Il teatro riparte. Tra le prime protagoniste a calcare nuovamente la scena c’è l’attrice romana, in cartellone al Manzoni di Roma fino al 23 maggio con “Oggi è già domani” di Willy Russell per la regia di Pietro Garinei. «Il palcoscenico è un posto sicuro in cui sognare e vivere altre storie – afferma – Vivendo le storie degli altri si vive meglio la propria»
foto di Gianmarco Chieregato
Cosa
significa tornare sul palcoscenico dopo un anno tanto difficile?
Il
tempo si è dilatato, confuso, mi sembra trascorso più di un anno. La gioia è grande,
come grande è il senso di responsabilità. Credo di essere tra le primissime a
farlo, avverto un peso che è una gioia, la dolce responsabilità di non deludere
il pubblico e di non fargli perdere la voglia di andare a teatro, perché il
teatro è un posto sicuro in cui sognare e vivere altre storie.
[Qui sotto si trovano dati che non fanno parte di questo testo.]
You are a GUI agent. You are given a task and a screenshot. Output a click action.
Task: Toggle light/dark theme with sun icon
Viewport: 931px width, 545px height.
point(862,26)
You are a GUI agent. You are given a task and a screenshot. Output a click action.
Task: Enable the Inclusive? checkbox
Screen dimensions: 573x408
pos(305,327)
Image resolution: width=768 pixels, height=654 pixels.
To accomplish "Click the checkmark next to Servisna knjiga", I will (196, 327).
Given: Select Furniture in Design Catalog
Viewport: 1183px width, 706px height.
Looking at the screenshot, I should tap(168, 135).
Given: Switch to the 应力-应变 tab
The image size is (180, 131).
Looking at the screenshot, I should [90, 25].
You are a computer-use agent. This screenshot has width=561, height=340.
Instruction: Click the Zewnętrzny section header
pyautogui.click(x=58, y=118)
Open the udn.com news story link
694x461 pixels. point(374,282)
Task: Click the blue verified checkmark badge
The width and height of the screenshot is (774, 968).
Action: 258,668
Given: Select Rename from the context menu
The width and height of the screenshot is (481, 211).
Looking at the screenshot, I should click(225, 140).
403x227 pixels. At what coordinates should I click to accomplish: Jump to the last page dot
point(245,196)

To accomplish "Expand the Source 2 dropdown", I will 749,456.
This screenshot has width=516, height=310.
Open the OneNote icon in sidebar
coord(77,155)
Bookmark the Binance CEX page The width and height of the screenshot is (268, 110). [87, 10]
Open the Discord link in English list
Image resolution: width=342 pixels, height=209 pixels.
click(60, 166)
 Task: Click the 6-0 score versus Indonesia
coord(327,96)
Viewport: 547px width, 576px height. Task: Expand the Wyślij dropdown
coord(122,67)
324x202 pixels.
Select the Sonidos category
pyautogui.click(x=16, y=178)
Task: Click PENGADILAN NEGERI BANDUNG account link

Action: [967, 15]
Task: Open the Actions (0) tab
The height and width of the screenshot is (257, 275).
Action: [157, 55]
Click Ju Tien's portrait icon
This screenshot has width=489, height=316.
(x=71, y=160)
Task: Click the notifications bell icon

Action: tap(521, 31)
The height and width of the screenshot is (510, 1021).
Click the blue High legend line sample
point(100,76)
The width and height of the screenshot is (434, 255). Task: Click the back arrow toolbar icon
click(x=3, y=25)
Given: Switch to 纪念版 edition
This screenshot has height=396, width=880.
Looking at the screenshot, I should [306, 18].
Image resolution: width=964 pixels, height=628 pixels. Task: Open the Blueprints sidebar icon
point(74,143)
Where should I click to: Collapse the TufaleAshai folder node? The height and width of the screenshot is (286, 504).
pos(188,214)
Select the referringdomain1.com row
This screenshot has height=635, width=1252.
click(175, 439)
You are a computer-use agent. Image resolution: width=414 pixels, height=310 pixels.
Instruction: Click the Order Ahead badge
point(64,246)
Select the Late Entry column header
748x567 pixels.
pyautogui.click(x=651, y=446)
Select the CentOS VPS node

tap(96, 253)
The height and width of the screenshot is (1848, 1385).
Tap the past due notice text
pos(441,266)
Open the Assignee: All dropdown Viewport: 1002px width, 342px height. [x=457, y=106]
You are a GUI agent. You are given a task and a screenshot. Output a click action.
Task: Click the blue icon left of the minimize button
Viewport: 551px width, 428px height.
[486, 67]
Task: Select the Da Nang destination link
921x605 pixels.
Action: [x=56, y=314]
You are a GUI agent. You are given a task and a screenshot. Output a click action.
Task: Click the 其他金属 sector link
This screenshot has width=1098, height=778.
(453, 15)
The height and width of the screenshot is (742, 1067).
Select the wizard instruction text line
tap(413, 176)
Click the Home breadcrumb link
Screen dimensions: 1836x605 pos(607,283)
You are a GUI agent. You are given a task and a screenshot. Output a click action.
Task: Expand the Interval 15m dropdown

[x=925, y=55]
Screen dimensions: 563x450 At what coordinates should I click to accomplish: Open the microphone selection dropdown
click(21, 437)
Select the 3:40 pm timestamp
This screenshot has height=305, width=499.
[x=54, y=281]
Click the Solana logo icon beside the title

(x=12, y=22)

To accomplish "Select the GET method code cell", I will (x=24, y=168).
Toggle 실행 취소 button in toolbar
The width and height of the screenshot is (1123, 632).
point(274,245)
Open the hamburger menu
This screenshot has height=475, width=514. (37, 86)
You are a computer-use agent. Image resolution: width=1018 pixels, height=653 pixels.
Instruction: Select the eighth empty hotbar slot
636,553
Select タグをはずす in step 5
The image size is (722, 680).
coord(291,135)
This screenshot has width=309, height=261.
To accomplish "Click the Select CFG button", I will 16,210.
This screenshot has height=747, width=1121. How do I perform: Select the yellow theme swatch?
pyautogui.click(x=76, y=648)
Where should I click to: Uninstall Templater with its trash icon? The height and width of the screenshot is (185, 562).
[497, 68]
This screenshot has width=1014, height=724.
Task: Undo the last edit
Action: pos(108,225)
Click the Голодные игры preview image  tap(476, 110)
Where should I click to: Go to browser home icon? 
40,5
Vivendo le
storie degli altri si vive meglio la propria.
Con
“Oggi è già domani” in che mondo ci porta?
“Oggi
è già domani” è una commedia davvero giusta per questo particolare periodo. Parla
di una donna, Dora Valenti, che vive a Codigoro, un piccolo paese del
ferrarese. Dora era piena di speranze, di sogni, di gioia di vivere, ma in
famiglia hanno fatto di tutto per farglieli spegnere. Il marito vive con lei,
ma non le dimostra più amore, gentilezza, i figli sono distratti e villani. In
scena sono da sola, ma sembra che parli con tanti personaggi. Dora si sfoga con
il muro della cucina, è proprio il muro a trattenerla dal mandare a quel paese
il marito. Riesce a essere paziente fino a un certo punto, quando decide di
fare un viaggio in Grecia. Il resto è tutta una sorpresa. Quando me lo propose
la prima volta Pietro Garinei lo lessi tutto d’un fiato, come fosse un giallo. Il
messaggio è chiaro, bisogna volersi bene, essere più gentili, parlare. Il testo
ha in sé tanta voglia di rinascita, di vita, un desiderio che nessuno deve
spegnere.
Come
viene raccontata la donna nel teatro di oggi?
A
volte viene ridicolizzata. Se ne parla tanto, ma in realtà il suo ruolo è
sempre in lotta, non è che sia cambiato molto. L’uomo ha sempre la meglio,
anche in teatro. Anche le parti più belle sono sempre maschili, per questo quando
trovi il personaggio femminile che ti dice qualcosa è una grande gioia.
Come
vive la dimensione del cambiamento, della rinascita, che valore assumono questi
due concetti nella sua vita?
Per me ogni giorno è una rinascita. Nonostante i miei anni sono una donna che guarda molto avanti, e forse è questo a rendermi così vitale e giovane. Faccio fatica a guardare indietro, mi spaventa. Ho fatto talmente tante cose che mi sembra di avere duemila anni (sorride). Mi piace guardare avanti e pensare ai progetti. I progetti e la libertà sono la cosa più importante della vita.